* [Data supplied]
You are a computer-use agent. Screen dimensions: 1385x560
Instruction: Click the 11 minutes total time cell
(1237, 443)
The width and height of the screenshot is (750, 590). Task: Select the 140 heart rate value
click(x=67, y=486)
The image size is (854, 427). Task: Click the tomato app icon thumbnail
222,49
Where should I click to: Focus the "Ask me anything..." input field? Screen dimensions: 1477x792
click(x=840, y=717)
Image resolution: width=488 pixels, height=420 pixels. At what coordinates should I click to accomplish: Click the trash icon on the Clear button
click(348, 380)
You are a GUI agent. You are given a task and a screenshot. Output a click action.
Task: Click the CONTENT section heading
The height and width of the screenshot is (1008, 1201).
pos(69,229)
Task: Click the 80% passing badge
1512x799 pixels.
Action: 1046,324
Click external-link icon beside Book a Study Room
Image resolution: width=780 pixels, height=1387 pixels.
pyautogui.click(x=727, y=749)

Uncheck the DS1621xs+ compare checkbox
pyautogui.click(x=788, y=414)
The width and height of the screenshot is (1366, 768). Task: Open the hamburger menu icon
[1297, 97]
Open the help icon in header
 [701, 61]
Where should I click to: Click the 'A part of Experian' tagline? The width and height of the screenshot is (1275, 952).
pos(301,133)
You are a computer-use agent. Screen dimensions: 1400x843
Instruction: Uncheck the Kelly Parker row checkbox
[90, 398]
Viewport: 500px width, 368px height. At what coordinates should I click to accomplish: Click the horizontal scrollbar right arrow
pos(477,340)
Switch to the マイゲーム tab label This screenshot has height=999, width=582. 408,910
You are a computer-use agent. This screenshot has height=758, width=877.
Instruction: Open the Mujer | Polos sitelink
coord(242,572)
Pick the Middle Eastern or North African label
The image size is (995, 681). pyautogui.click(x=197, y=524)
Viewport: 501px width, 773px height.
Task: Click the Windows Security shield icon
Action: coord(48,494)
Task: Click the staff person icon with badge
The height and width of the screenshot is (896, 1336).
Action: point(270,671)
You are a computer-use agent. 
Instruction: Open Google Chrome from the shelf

* [What to work on]
Please give back only the lines starting with the one that contains "Instruction: Open the Mujer | Polos sitelink" and ending with the last line of the listing, retyped exactly.

* [Answer to the exercise]
Instruction: Open the Mujer | Polos sitelink
coord(242,572)
Pick the Middle Eastern or North African label
The image size is (995, 681). pyautogui.click(x=197, y=524)
Viewport: 501px width, 773px height.
Task: Click the Windows Security shield icon
Action: coord(48,494)
Task: Click the staff person icon with badge
The height and width of the screenshot is (896, 1336).
Action: point(270,671)
You are a computer-use agent. 
Instruction: Open Google Chrome from the shelf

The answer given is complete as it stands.